Monday, May 27, 2013

Lost Friends...

This was a tough weekend. Sorry if this post is a little convoluted. I had a goal to speak about my recent trip to Waverly Hills Sanitorium, which I will do in a following post this one I would like to dedicate to lost friends...of which I am sad to say are gaining in number.

 I thought about writing the Waverly post yesterday, but I couldn't bring myself to open the computer at all, which is strange, this is my lifeline to my friends and family back home. I had a bad feeling all day Sun. I called and texted and left messages with various family members, talked to others on the phone cross country. They were ok or getting check ups. Still the feeling didn't go away and honestly I was afraid to open a tab for facebook.

I had a dream Sat nigh,t I was running around with San Francisco Bay Area with friends. I was dreaming of a blonde, screwball and funny,and a red head egging us on in our antics. We were goofing off pretending to be up to no good when our hubbies caught up to us. I remember it being a dream full of fun and laughter and left me with a homesick feeling.

 I thought since I was doing some reading about Old Hollywood that I was crossing over some things in my brain from my reading and that folks I knew in this day and time were the stand ins. Sarah aka Sparkly Devil, a performer I knew from San Francisco was Carole Lombard, my friend Elissa was Tallulah Bankhead and myself, hopefully as Dolores Del Rio. These folks I was dreaming about I haven't seen since my move to Kentucky but through the wonders of the internet, we kept up with each others lives sharing photos on Instagram of Sarah's athletic feats in weightlifting and marathon running , Elissa and I starting an online group for handmade curios. I'd been so enraptured with learning and posting about my new home that to be homesick for San Francisco doesn't happen to often.

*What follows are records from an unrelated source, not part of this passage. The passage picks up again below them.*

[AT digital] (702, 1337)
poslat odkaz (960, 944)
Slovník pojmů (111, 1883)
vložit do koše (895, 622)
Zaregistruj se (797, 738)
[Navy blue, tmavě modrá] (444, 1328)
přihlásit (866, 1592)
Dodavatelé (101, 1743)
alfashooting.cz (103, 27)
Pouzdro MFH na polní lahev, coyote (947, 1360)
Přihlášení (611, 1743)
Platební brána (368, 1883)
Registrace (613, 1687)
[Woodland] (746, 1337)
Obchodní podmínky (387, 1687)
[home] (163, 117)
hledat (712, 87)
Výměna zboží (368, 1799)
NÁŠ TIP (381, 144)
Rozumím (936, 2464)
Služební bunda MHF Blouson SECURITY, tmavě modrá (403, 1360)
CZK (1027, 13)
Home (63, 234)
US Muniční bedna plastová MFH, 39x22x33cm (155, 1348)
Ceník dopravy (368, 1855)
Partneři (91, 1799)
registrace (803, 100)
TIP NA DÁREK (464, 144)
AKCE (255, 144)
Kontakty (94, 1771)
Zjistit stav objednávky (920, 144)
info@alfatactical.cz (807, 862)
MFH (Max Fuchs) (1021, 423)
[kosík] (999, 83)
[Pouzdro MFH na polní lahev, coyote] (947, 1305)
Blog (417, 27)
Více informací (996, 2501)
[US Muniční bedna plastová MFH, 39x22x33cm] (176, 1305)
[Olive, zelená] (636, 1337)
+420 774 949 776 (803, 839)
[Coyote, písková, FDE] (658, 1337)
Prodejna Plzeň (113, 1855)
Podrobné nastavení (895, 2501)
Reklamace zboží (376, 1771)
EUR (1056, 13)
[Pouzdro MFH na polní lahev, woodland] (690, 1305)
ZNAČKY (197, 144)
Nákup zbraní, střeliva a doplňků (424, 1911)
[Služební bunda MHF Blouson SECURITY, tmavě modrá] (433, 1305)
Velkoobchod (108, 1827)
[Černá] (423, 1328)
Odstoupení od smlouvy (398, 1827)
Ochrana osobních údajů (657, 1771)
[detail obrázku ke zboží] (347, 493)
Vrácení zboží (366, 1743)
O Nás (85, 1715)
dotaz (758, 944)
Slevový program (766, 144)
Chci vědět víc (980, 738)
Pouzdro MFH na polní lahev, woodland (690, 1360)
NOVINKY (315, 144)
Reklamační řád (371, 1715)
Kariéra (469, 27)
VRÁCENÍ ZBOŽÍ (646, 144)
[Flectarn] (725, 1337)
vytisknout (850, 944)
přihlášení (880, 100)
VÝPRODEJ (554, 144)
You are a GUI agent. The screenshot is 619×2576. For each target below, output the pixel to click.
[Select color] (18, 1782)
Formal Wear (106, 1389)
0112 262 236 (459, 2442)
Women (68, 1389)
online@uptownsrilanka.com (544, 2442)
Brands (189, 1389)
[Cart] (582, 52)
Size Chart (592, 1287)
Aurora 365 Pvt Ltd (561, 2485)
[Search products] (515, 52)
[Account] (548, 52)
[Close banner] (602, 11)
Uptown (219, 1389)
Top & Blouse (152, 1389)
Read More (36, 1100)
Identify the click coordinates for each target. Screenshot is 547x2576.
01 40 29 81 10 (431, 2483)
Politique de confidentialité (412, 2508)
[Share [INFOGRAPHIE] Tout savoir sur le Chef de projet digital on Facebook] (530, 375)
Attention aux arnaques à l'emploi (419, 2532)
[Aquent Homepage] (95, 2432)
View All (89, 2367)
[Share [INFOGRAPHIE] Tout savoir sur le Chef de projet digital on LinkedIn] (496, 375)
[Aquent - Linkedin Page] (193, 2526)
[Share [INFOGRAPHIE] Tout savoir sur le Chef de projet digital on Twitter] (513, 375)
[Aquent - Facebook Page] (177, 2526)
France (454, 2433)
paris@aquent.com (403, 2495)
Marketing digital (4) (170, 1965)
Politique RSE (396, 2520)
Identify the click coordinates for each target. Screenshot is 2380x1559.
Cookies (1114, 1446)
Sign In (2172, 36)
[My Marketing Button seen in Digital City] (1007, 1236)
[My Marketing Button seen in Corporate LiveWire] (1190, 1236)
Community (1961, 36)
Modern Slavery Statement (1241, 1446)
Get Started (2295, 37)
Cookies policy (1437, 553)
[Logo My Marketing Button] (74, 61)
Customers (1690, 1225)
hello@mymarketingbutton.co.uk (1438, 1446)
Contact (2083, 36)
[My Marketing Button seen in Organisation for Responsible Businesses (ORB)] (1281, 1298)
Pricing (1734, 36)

This morning I went to find my phone which after I returned from the store left in my bag, its battery dead. It was with some trepidation I plugged it in, having a feeling there was bad news in there. I listened to my messages returned from my family members that have had health issues and relieved that they were visiting a doctor. But another call from a fellow performer friend, asking if I had seen the announcement on facebook.

The very girl I had been dreaming about had passed in a car accident that very night, her husband Bones in critical condition in a coma. Upon hearing the news I cried thinking of her co-producer of their World Famous Burlesque Show, Jim Sweeney,  must have a hole the size of the San Francisco Bay in his heart. After all, we all had just lost his co-host and my old friend and  co worker, Eric, just a a couple years before. I cried for all my city friends and the pain they must feel , losing such a dynamic personality and inspiring friend. I remembered all our moments backstage, the jokes we shared and the costume and choreography tips.

I had been having talks with my husband about the amount of friends in our artistic and creative community  that we have lost in the last few years on Sat. afternoon. He met me when I was recovering when I lost my best friend Heather Oswald, my brother Rory a year later, and held me when I lost my roommate Sunny Perkins aka Mia More in another car crash a couple years after that. We all had plans to move into together, cut short by death. All these car crashes... He reminded me just this Sat. about how important it is to remember the friends we do have left.

Take care of your loved ones and friends. Stay safe and hugs and blessing to all of you.